One HEAT Minute: Episode #126 - NILES SCHWARTZ (AUTHOR OF "OFF THE MAP: FREEDOM CONTROL AND THE FUTURE IN MICHAEL MANN'S PUBLIC ENEMIES" & CONTRIBUTOR TO SLANT MAGAZINE )
ONE HEAT MINUTE is the podcast examining Michael Mann's 1995 "sea of unquantifiable connections" HEAT, minute by minute. It's the 126th minute (2:05:00 -2:06:00) - host Blake Howard joins Mann aficionado and author of the phenomenal analysis "Off the Map: Freedom, Control, and the Future in Michael Mann’s Public Enemies," Mr Niles Schwartz. Blake talks with Niles about what it's like to have a bank robber in the family and so much more. This shit sells itself.
Buy NIles' excellent novel here.
Synopsis: A motion picture chronicling the last adventures of bank robber John Dillinger (Johnny Depp), Public Enemies was met with much bafflement upon its 2009 release. Director Michael Mann’s terse storytelling and unorthodox use of high-definition digital cameras challenged viewers’ familiarity with Hollywood’s historical gangland elegance while highlighting Public Enemies’ own place in a medium—and culture—undergoing sweeping technological change. In Off the Map, Niles Schwartz immerses us in Mann’s representation of Dillinger, a subject increasingly aware of his own role as a romanticized frontier folk hero, in flight from an enveloping bureaucratic system. The cultural issues of Dillinger’s 1930s anticipate the 21st century watershed moment for the moving image, as our relationship with the pictures surrounding us increasingly affects our own sense of identity, historical truth, and means of relating to each other. Mann’s follow-up, the hacker thriller Blackhat (2015), reflects a world where Public Enemies’ abstract surveillance state has since colonized the firmament of our everyday lives. Yet in this virtual labyrinth of surplus images, cinema may inwardly illuminate a transformative path for us.
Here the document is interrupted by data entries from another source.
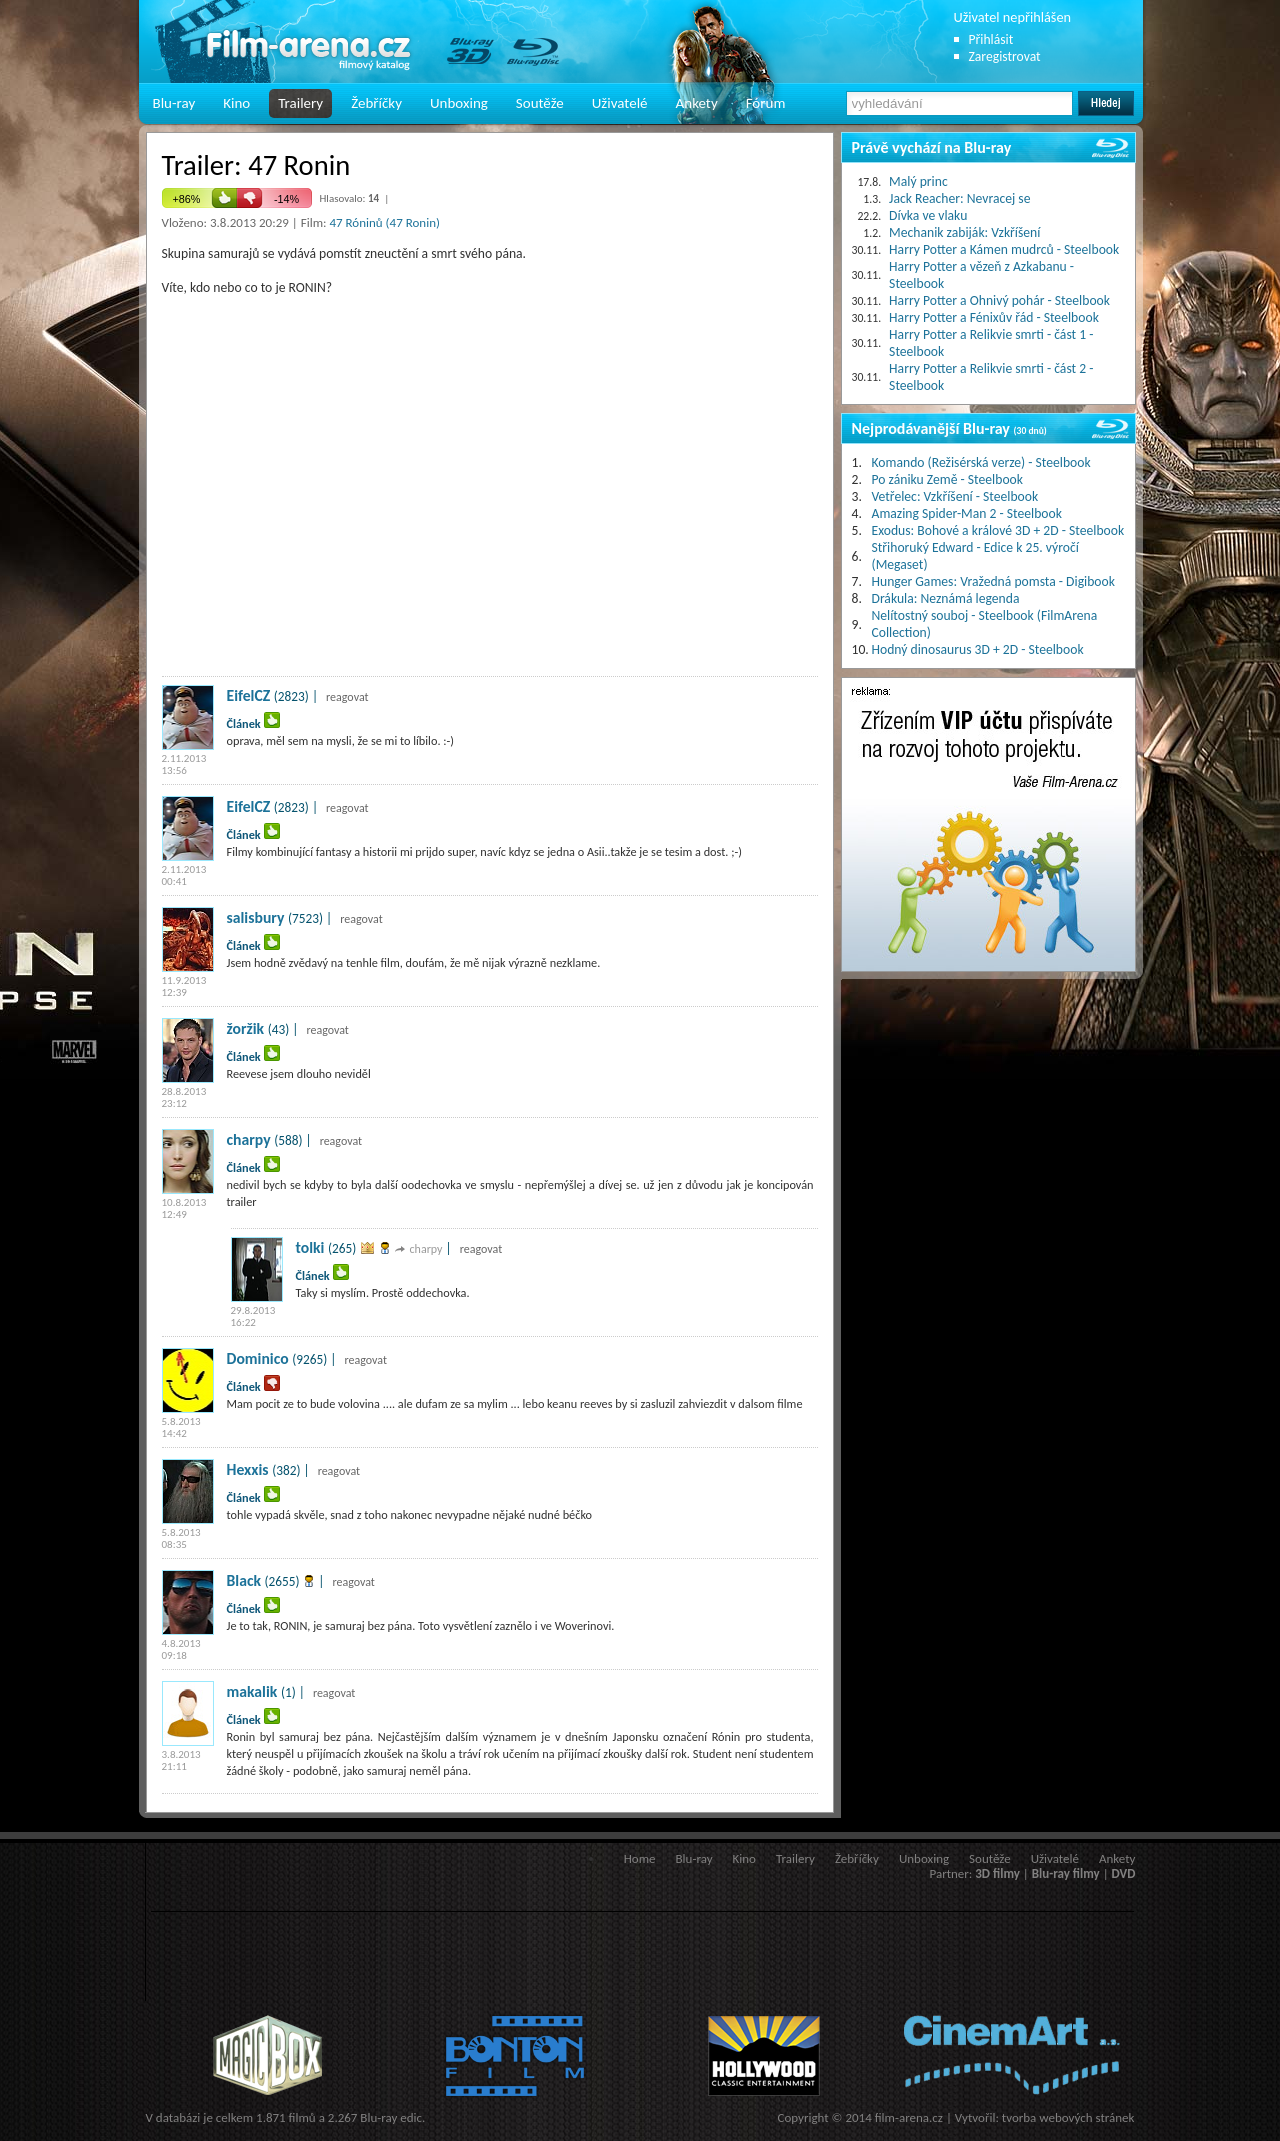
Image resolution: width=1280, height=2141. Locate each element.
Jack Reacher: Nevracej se (959, 198)
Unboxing (459, 103)
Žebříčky (376, 103)
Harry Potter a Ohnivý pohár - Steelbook (999, 300)
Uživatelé (620, 103)
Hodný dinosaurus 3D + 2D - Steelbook (978, 649)
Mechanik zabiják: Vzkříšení (964, 232)
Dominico (258, 1358)
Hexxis (248, 1469)
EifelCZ (249, 695)
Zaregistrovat (1005, 56)
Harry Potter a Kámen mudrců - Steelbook (1004, 249)
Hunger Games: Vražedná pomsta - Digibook (993, 581)
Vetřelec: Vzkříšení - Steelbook (955, 496)
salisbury (256, 917)
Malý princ (918, 181)
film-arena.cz (909, 2117)
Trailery (300, 103)
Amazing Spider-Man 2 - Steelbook (967, 513)
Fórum (766, 103)
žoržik (246, 1028)
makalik (252, 1691)
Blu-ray (174, 103)
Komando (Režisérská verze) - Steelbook (981, 462)
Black (244, 1580)
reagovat (347, 697)
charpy (249, 1139)
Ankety (697, 103)
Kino (236, 103)
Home (640, 1858)
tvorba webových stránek (1068, 2117)
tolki (310, 1247)
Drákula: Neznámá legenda (946, 598)
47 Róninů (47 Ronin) (384, 222)
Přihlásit (991, 39)
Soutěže (540, 103)
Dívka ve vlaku (928, 215)
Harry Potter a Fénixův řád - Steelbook (994, 317)
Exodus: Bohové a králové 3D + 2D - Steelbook (998, 530)
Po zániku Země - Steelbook (947, 479)
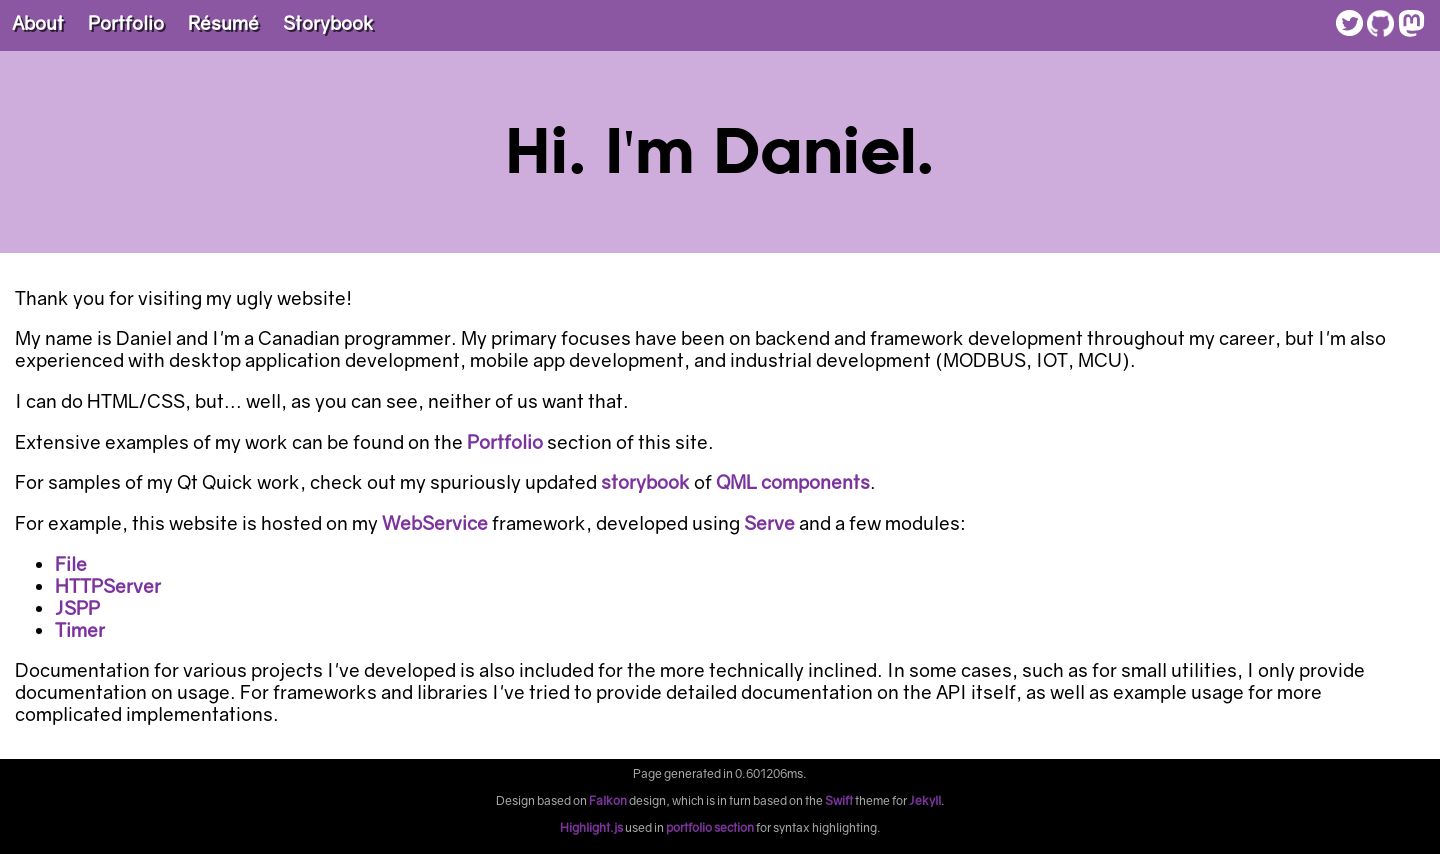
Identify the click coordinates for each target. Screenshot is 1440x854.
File (71, 564)
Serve (769, 523)
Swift (839, 800)
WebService (435, 523)
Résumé (223, 23)
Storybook (328, 23)
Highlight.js (591, 827)
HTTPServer (108, 586)
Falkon (608, 800)
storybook (645, 482)
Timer (80, 630)
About (38, 23)
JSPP (77, 608)
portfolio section (710, 827)
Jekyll (925, 800)
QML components (793, 482)
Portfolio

Off the Map places Mann’s late works in deep focus, exploring our present relationship to cinema on a backdrop that swings from the blockbuster spectacle of Avatar to the curious intimacy of Moonrise Kingdom, ultimately suggesting the mysterious space between the viewer and the screen may yet become a sanctuary of deep spiritual reflection.